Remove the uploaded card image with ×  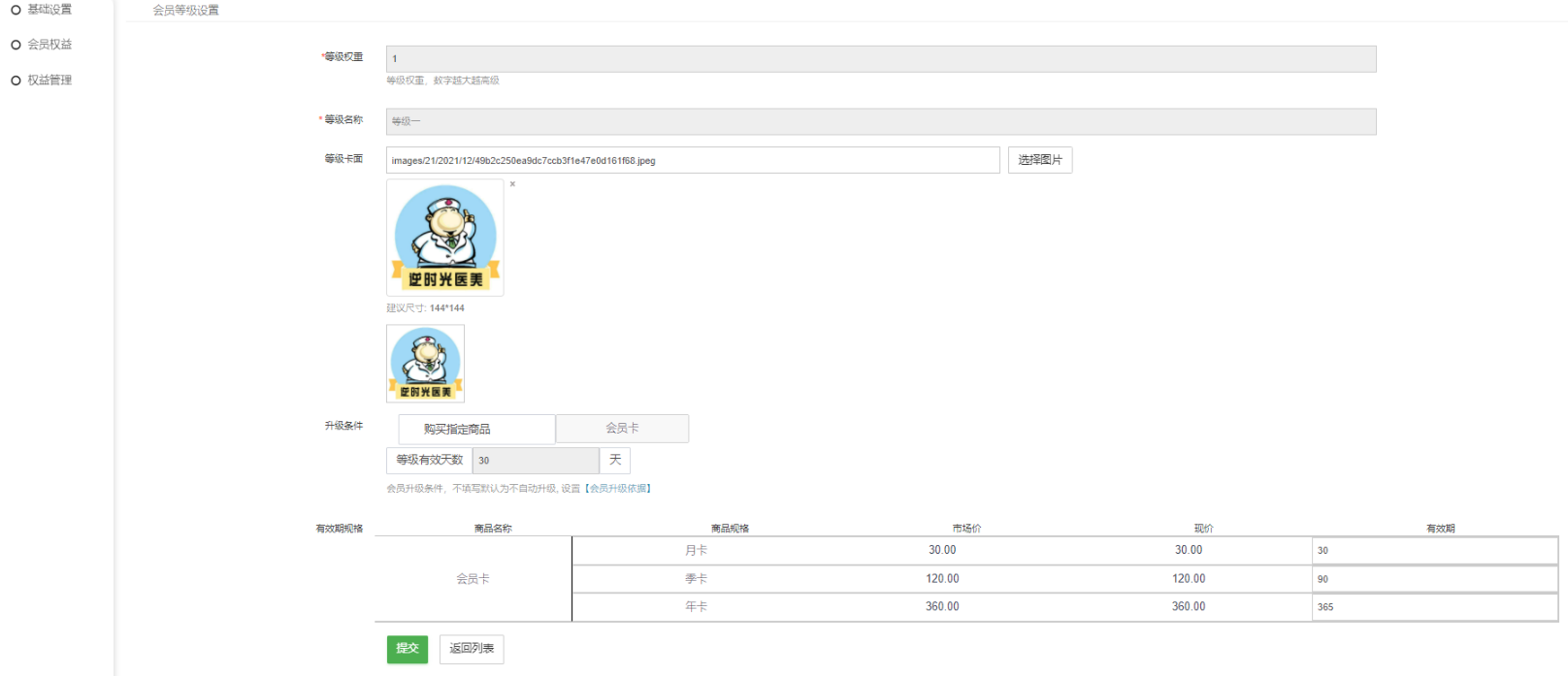tap(512, 184)
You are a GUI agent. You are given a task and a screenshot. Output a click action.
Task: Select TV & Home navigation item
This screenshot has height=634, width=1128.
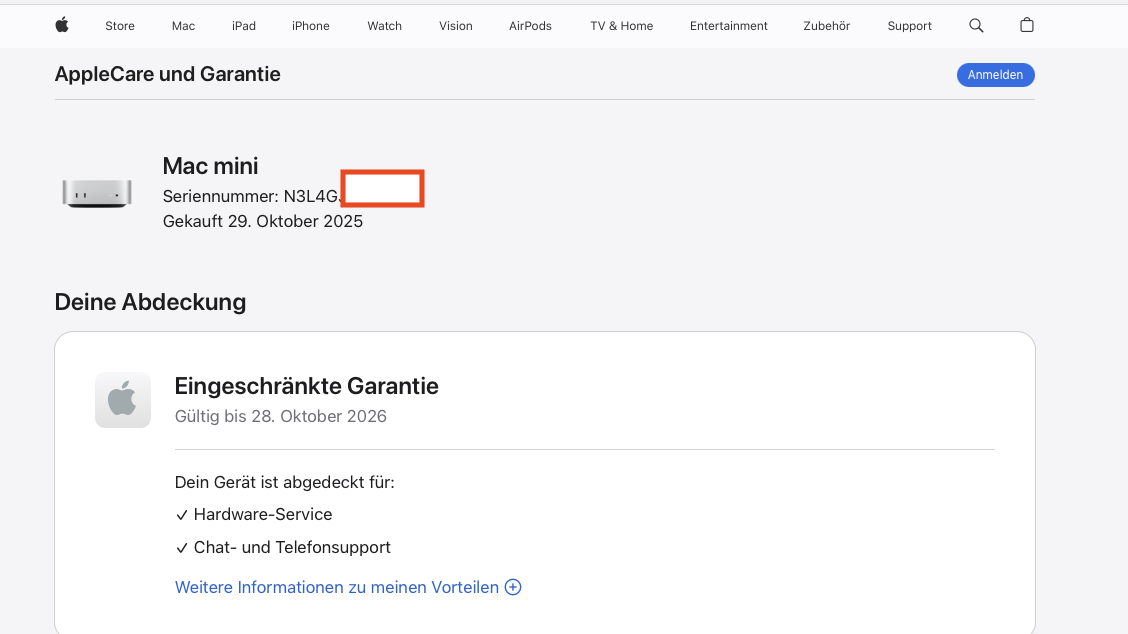pyautogui.click(x=621, y=26)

Your assignment: With the pictures left out, copy exactly the lines from the one containing "You are a GUI" through the last line of the data.

Result of this task:
You are a GUI agent. You are given a task and a screenshot. Output a click action.
Task: Select TV & Home navigation item
This screenshot has height=634, width=1128.
pyautogui.click(x=621, y=26)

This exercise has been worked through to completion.